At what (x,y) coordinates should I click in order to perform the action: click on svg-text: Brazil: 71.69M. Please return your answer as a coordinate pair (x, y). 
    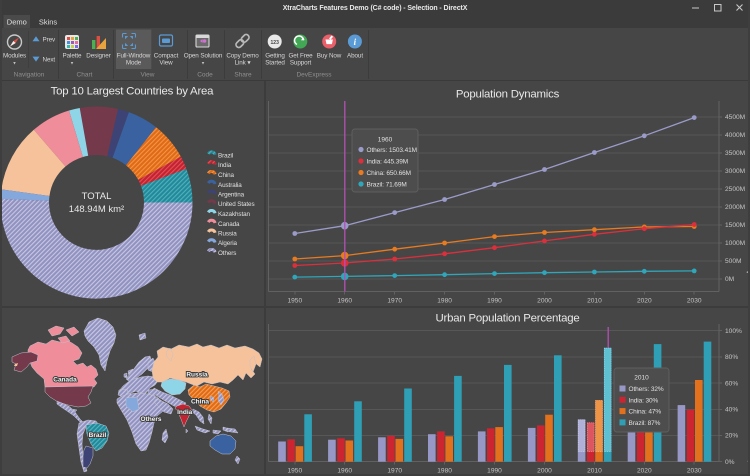
    Looking at the image, I should click on (387, 186).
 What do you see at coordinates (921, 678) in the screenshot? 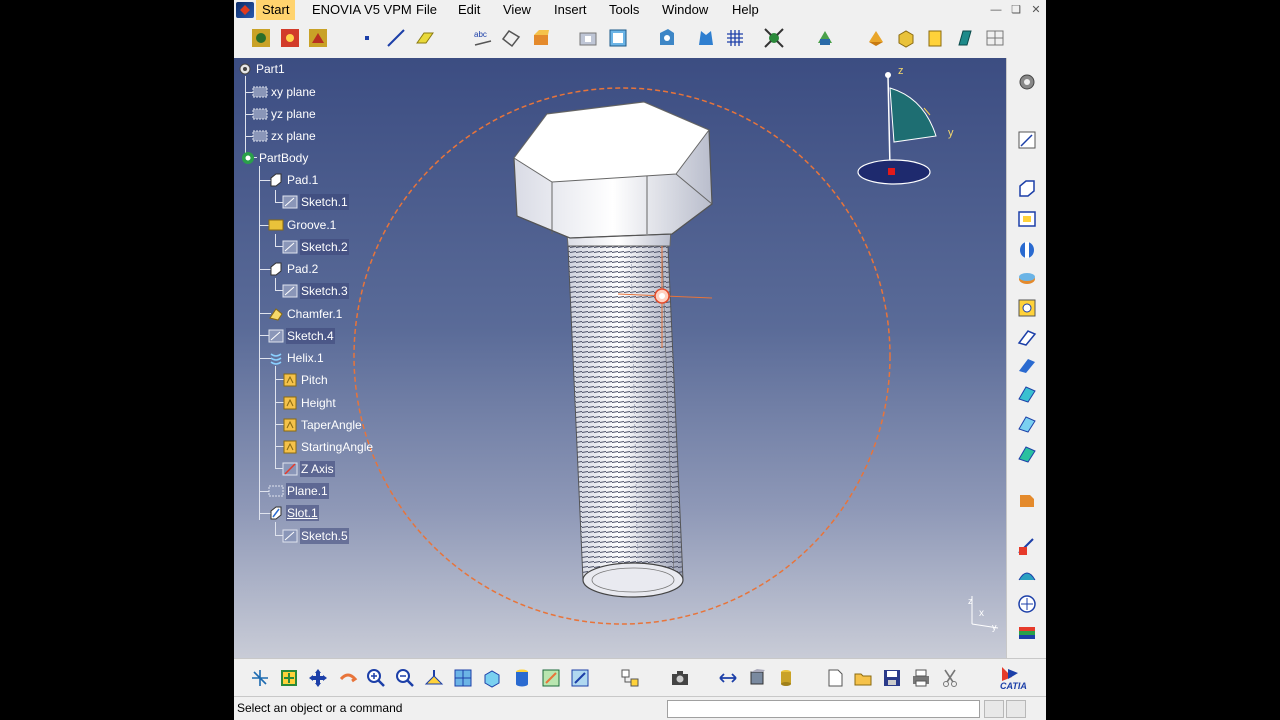
I see `print-icon` at bounding box center [921, 678].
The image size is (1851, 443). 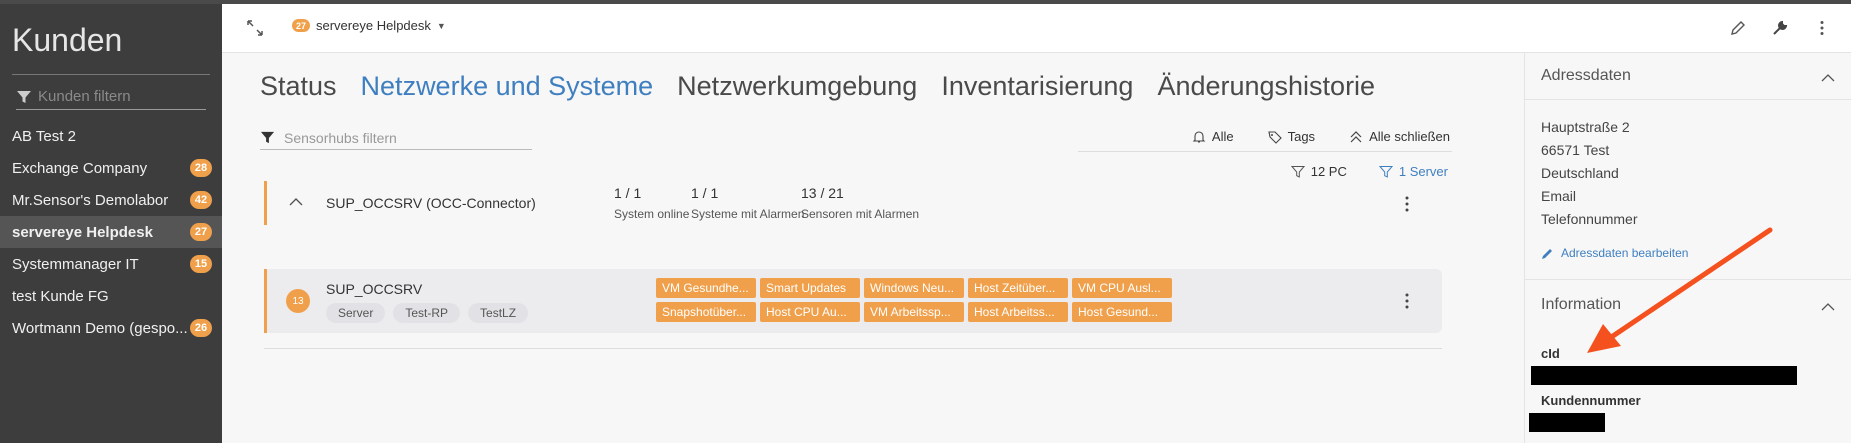 What do you see at coordinates (1580, 173) in the screenshot?
I see `address-line: Deutschland` at bounding box center [1580, 173].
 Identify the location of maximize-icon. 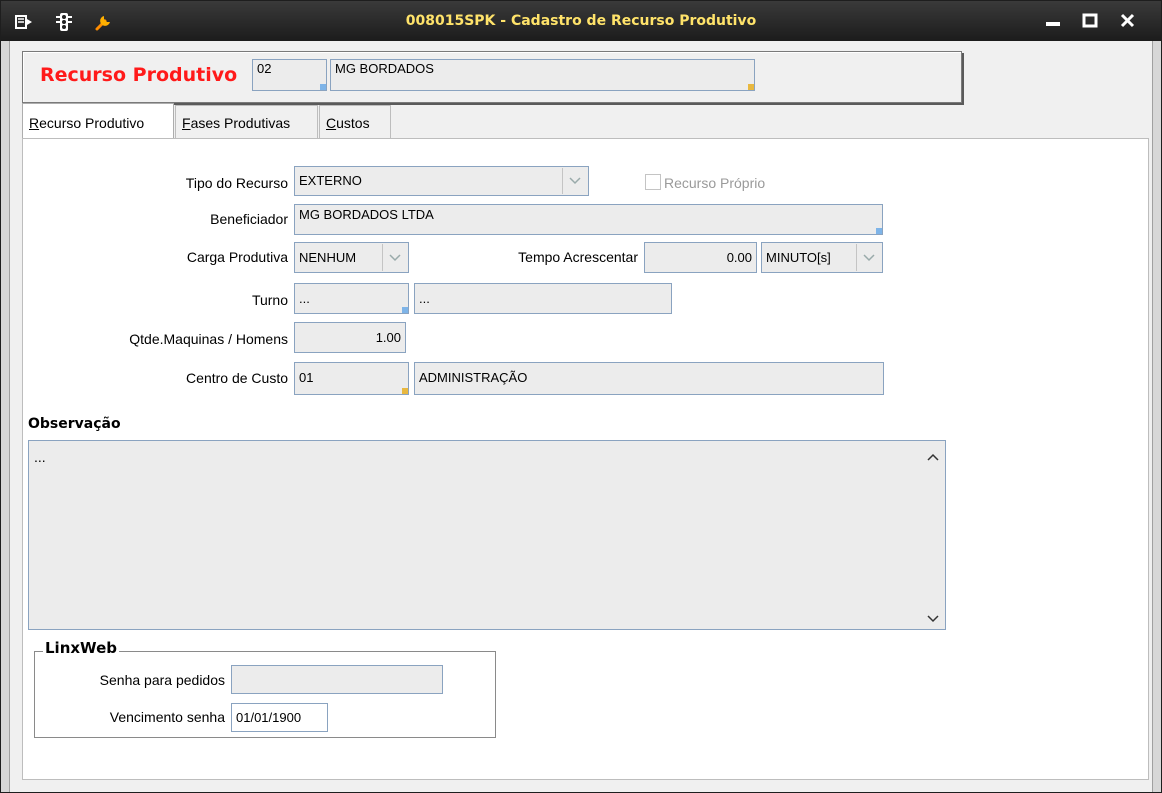
(1090, 21).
┄┄┄┄┄┄┄┄┄┄┄┄┄┄┄┄┄┄┄┄
*TASK INSTRUCTIONS*: Report in full each line of the material above that contains the word "click".

*RESPONSE BELOW*:
At what (x,y) coordinates should I click in order to perform the action: click on svg-text: Brazil: 71.69M. Please return your answer as a coordinate pair (x, y). 
    Looking at the image, I should click on (387, 186).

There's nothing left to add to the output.